=== Task directions ===
Go through the records and give the number of lines that include "resolution", with nothing else.

=== Dataset extract ===
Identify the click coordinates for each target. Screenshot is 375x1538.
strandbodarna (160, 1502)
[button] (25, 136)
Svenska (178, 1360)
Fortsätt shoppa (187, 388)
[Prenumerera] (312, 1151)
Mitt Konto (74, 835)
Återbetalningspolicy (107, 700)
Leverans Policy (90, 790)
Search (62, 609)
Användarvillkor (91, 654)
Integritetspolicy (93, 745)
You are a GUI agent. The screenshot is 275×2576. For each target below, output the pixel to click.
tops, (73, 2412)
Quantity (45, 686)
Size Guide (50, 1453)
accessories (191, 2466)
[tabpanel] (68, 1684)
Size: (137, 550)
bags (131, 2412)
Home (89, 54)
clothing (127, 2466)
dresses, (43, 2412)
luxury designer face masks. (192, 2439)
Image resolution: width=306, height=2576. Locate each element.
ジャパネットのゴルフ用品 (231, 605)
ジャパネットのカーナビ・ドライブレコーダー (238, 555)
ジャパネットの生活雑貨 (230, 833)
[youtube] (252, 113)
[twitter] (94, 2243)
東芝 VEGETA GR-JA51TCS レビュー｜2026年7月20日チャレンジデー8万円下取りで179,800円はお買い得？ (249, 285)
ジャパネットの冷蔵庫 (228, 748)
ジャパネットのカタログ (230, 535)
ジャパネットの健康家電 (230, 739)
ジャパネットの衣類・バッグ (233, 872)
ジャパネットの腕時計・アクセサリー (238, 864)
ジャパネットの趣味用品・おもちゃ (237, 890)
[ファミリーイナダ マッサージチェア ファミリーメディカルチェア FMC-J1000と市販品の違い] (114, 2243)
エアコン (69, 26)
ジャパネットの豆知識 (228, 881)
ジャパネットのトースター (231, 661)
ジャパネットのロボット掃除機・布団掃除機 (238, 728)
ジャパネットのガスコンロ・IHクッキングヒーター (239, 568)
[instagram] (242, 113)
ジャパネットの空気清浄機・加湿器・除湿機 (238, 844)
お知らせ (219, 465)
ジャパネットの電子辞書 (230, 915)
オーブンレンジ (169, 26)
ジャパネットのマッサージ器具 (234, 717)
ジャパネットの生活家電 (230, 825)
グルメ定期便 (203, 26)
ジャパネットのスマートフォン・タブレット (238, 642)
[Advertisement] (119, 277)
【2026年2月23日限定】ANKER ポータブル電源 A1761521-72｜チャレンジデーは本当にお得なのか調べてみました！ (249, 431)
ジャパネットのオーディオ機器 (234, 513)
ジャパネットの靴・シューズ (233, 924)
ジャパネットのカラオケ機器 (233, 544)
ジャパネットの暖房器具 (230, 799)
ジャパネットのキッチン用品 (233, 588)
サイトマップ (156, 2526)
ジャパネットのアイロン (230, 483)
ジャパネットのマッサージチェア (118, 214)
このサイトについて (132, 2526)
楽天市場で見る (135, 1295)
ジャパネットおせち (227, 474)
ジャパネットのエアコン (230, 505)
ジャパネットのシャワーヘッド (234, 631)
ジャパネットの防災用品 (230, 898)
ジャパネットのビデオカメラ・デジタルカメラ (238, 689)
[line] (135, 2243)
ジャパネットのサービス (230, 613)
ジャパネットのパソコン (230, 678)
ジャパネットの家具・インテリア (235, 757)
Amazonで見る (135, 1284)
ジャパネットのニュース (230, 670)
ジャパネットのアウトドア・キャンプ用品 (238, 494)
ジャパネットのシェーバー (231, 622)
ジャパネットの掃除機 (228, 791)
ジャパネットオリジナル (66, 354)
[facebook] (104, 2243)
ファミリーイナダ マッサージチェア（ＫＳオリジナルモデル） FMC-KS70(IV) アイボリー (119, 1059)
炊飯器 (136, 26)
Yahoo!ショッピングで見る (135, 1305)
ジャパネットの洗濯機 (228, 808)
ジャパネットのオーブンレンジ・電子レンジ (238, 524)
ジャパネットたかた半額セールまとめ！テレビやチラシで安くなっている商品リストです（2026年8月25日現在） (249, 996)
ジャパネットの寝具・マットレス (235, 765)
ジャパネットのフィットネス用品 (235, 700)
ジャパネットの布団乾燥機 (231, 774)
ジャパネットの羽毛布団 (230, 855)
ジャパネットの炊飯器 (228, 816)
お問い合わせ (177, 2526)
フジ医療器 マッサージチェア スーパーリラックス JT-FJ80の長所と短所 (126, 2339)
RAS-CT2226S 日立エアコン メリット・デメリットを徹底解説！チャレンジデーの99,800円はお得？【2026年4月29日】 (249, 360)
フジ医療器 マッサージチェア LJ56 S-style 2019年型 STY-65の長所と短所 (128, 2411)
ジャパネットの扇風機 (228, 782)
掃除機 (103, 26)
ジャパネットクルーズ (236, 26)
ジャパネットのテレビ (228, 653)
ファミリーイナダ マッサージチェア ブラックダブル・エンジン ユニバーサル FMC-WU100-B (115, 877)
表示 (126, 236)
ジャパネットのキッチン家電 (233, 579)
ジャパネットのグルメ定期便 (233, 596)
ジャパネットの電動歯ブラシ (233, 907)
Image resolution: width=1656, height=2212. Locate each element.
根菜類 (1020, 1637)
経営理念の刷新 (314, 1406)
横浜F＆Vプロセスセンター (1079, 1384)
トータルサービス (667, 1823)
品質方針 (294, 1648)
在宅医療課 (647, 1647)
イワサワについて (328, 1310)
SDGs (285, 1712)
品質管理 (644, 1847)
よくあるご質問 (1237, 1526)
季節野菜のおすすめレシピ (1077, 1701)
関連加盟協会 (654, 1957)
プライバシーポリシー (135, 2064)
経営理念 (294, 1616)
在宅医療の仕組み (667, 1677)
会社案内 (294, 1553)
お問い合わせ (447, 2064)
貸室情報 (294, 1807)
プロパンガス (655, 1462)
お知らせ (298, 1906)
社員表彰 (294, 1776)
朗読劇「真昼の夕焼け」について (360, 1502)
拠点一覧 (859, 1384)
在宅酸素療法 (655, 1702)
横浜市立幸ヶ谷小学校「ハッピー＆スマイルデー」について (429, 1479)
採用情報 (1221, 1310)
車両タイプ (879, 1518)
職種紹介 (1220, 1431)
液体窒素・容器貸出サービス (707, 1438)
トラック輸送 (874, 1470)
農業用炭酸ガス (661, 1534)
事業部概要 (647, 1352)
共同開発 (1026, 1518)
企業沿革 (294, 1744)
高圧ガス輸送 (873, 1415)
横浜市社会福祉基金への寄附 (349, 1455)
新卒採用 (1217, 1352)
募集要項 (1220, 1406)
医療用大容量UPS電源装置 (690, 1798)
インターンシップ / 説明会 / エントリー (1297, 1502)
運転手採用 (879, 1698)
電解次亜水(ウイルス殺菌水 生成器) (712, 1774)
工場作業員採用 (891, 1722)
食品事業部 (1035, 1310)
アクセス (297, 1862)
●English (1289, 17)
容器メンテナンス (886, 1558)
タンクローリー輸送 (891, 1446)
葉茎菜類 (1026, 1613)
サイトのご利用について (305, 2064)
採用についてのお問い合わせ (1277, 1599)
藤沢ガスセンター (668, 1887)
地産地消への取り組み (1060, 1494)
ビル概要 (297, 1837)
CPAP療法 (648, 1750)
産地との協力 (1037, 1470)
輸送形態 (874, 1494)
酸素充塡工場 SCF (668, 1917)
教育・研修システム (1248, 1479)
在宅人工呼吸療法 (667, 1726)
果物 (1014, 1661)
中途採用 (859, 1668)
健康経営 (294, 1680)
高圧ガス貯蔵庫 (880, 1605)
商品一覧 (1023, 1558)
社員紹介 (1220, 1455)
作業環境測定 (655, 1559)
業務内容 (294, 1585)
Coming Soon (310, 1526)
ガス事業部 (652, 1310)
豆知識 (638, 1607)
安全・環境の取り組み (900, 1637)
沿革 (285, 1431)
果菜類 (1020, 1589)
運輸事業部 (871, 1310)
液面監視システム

=== Written response ===
2